Will I stand in your presence ?or to my knees will I
Will I sing hallelujah?, will I be able to speak at all ?
I can only imagine
I can only imagine''
I've had the Lyrics to this song by Mercy Me ( my recording on the Soul Survivor album) going round and round in my head for the last 24 hours or so. I have listened to it many times before but yesterday when I played it with Aimee and Lydia the words really struck me...what will it be like? How will I feel when I am standing in front of Jesus?
Wow! WHAT a thought....one day I will stand face to face with Jesus...one day I will see HIM...I get butterflies in my tummy just thinking about it and the certain hope I have...I KNOW it will happen one day.
I guess the only thing I can liken it to is what happened to me is after emailing and texting..even MSN'ing someone I met online. even seen a photo of. I had 'chatted' via cyberworld for months..shared secrets/fears/hopes and dreams and had become very close...I considered her a good friend, we thought alike is lots of things. One day we arranged to meet up in person.
The night before I had butterflies, and yes occasionally felt a bit nervous 'what if she didnt like me after all?'
I arrived at the meeting place far too early and nervously played with my mobile phone. The I spotted her around the same time she spotted me..our eyes met and all fear was washed away, we just threw our arms around one another and hugged, our long chats and shared moments over the months meant we knew each other inside out and there was a connection, love and respect between us.

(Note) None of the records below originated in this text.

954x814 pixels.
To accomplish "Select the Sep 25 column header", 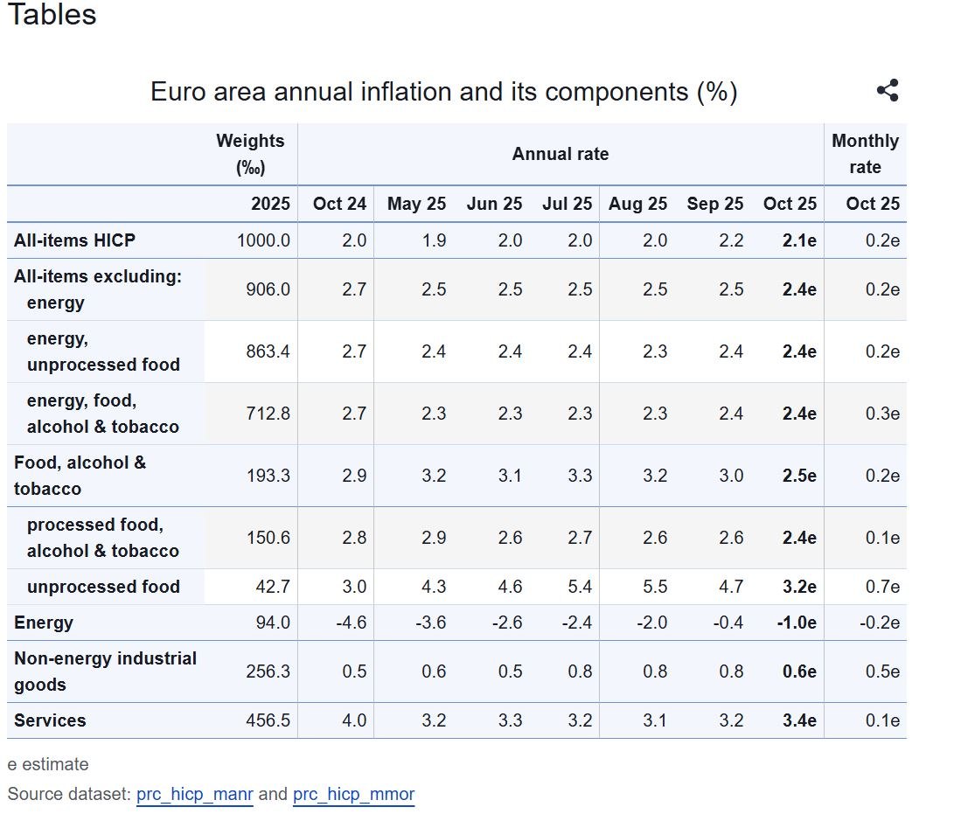I will point(714,204).
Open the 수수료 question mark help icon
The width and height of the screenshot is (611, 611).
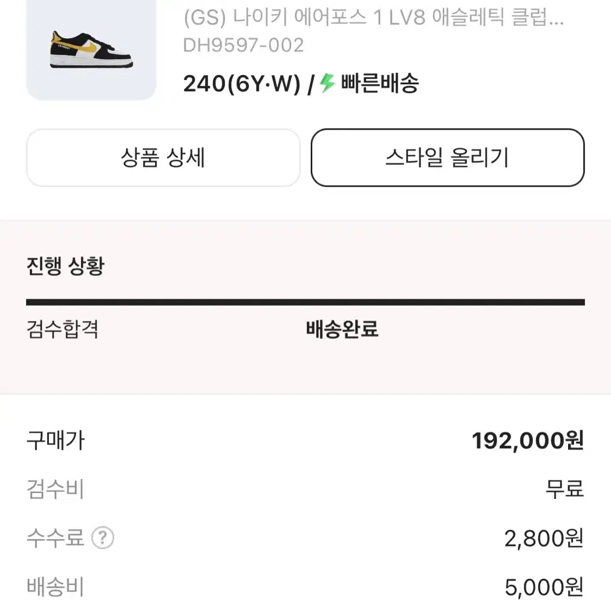(102, 538)
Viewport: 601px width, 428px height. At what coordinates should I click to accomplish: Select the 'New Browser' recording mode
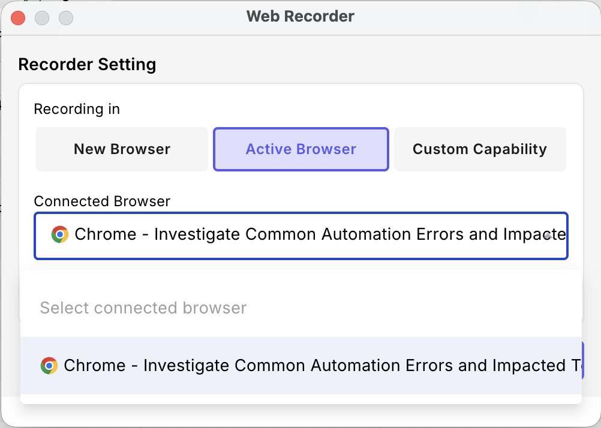[x=121, y=149]
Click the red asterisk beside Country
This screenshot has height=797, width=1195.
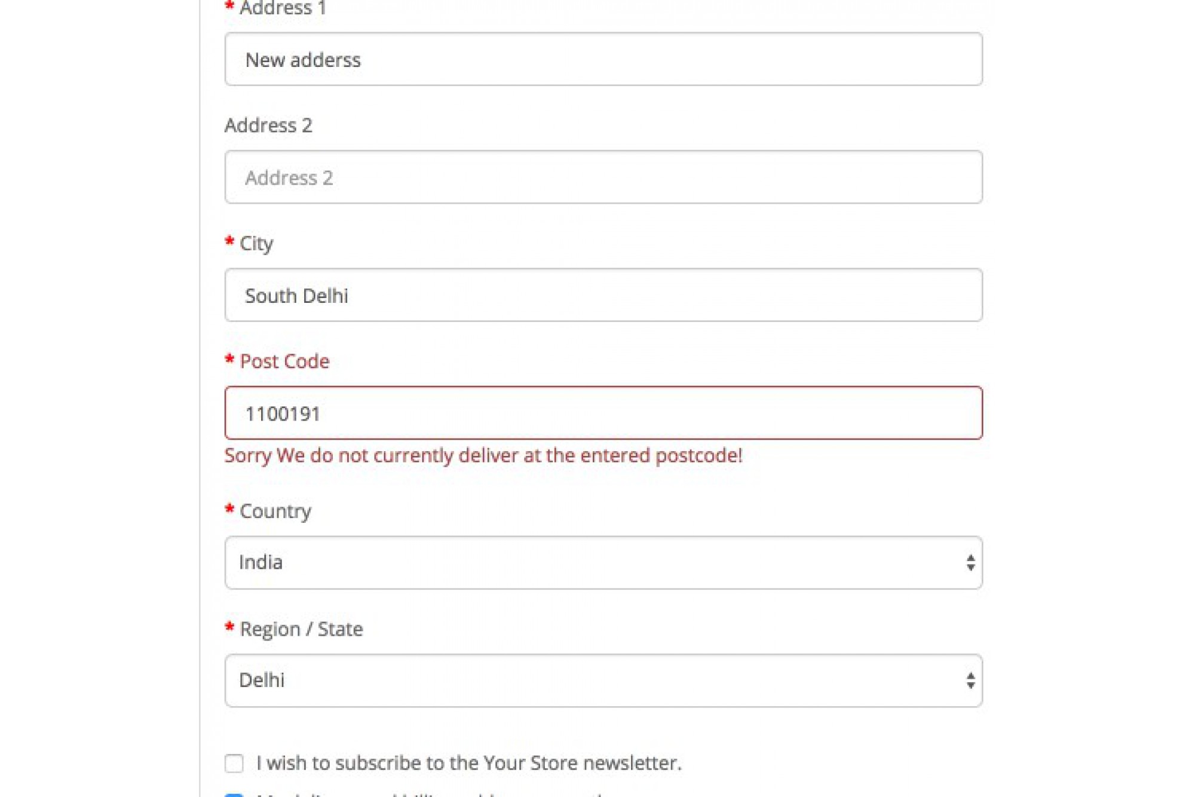pos(228,510)
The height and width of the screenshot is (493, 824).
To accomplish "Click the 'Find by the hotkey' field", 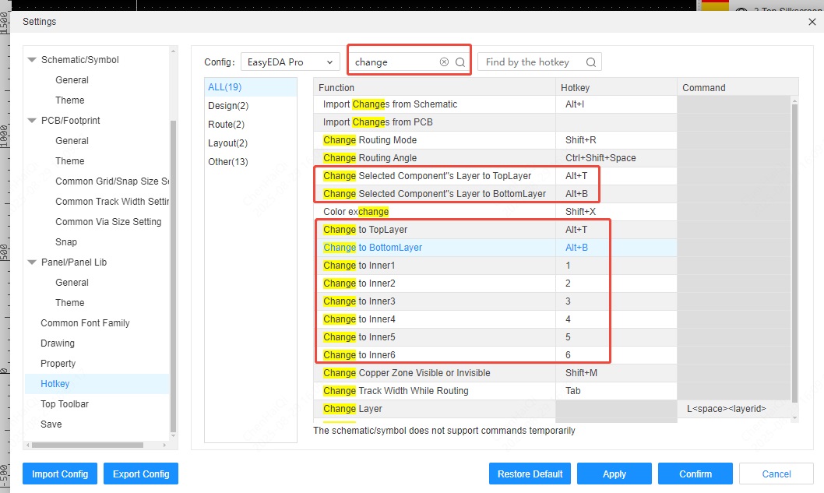I will [x=533, y=62].
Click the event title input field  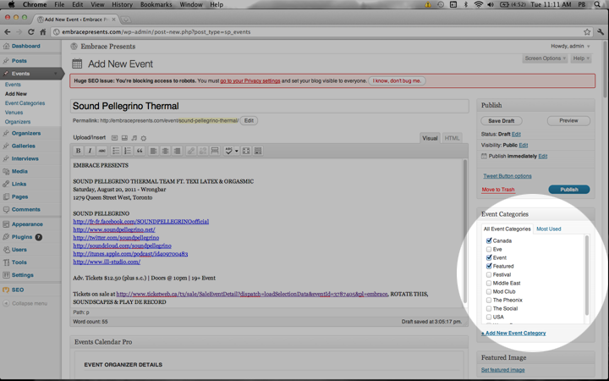pos(269,106)
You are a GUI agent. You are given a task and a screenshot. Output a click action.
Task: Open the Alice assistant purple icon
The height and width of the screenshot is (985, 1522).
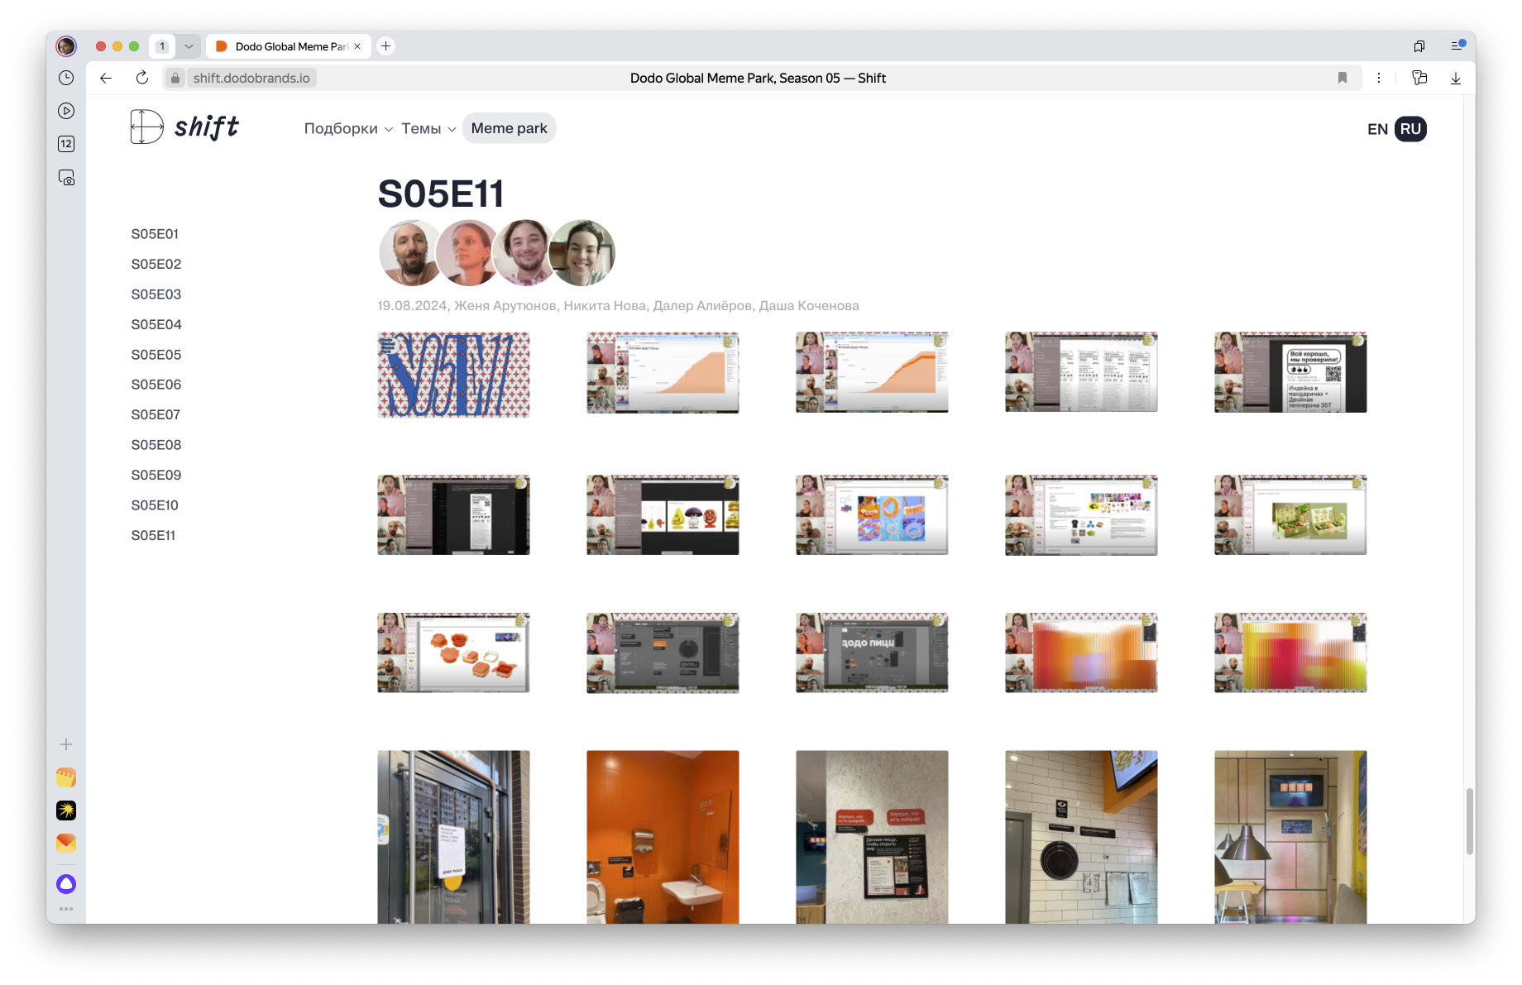[66, 884]
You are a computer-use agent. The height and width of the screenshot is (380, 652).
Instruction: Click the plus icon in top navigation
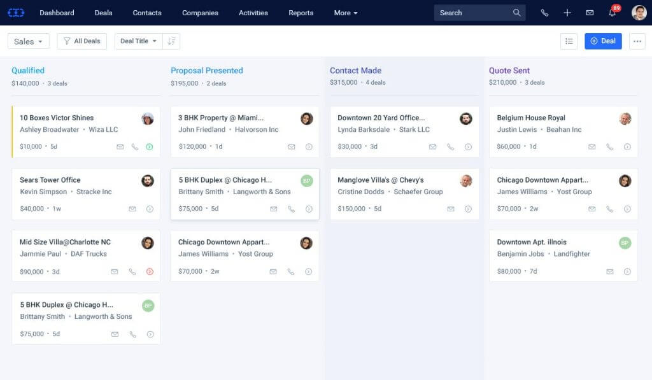567,13
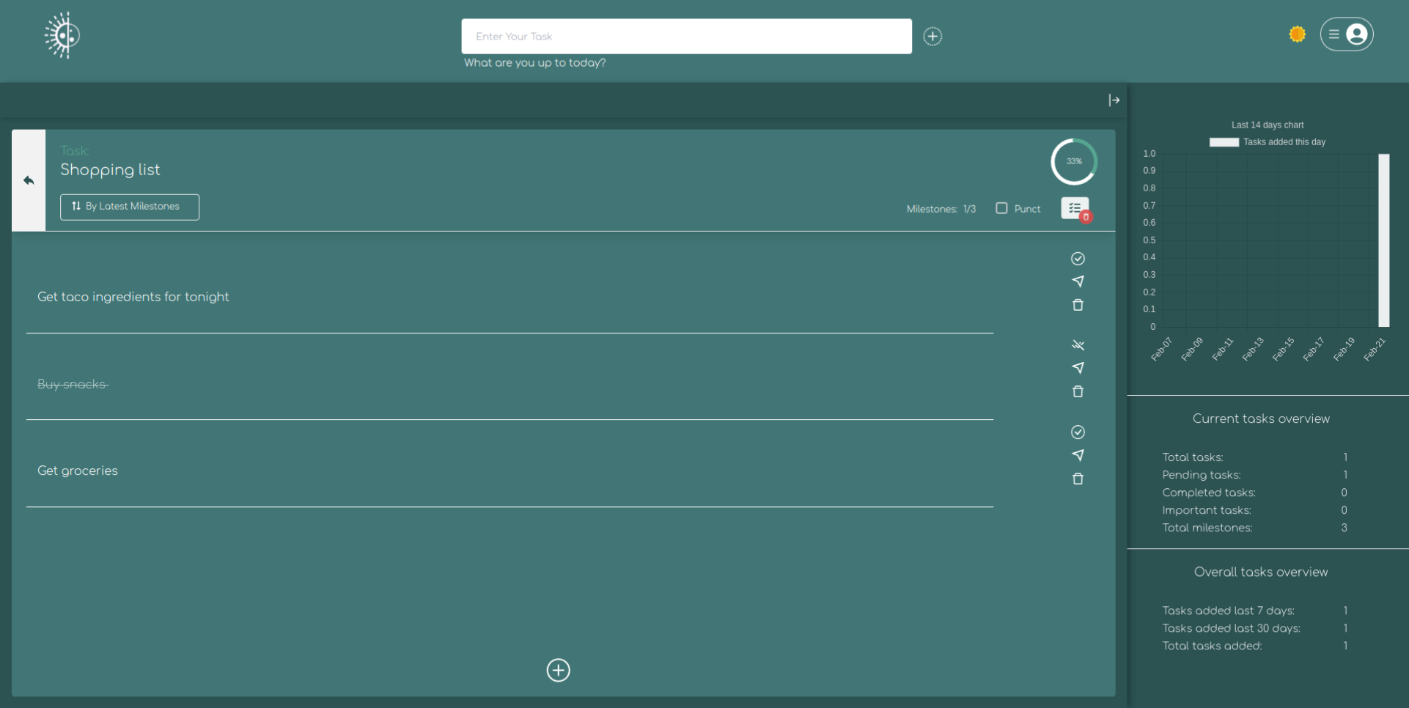This screenshot has height=708, width=1409.
Task: Click the 'Enter Your Task' input field
Action: (x=686, y=36)
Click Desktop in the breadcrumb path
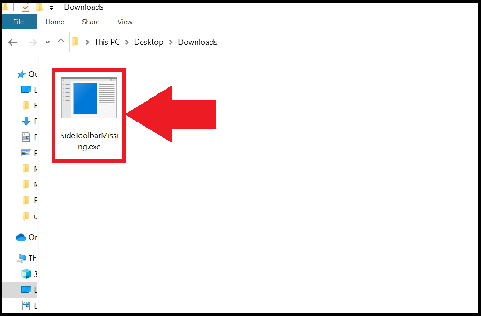Image resolution: width=481 pixels, height=316 pixels. pos(149,42)

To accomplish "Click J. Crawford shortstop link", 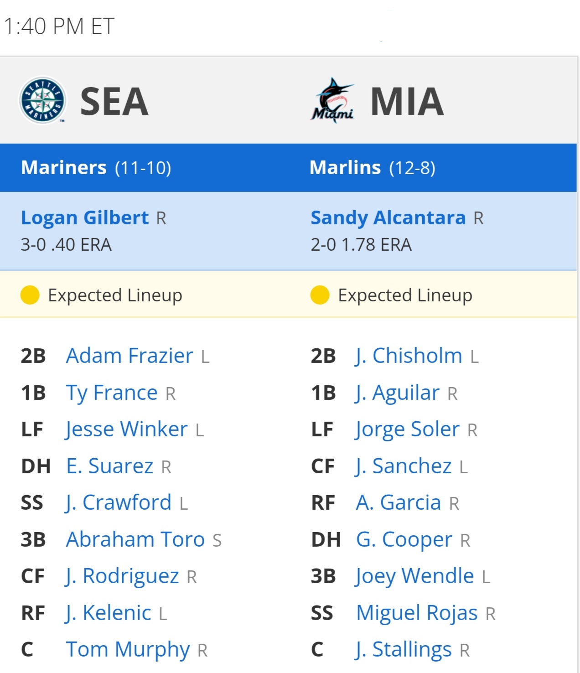I will (119, 502).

You know I think thats what it will be like when I meeet Jesus. Yes I will probably be a little nervous but as soon as our eyes meet...theres going to be no fear.I will be looking into the eyes of perfect love..of someone I have 'chatted' to for not months but years, who I have shared my hopes and my dreams and fears with.Someone who has been there for me and loved me through the good times and some really tough times.
you know what...I think my response will be the same as when I met my friend for the first time...we will just run and hug each other.
What a wonderful wonderful day this will be!...Im SO excited...Im sure my words dont do it justice ,but then at the moment....
...I can only imagine.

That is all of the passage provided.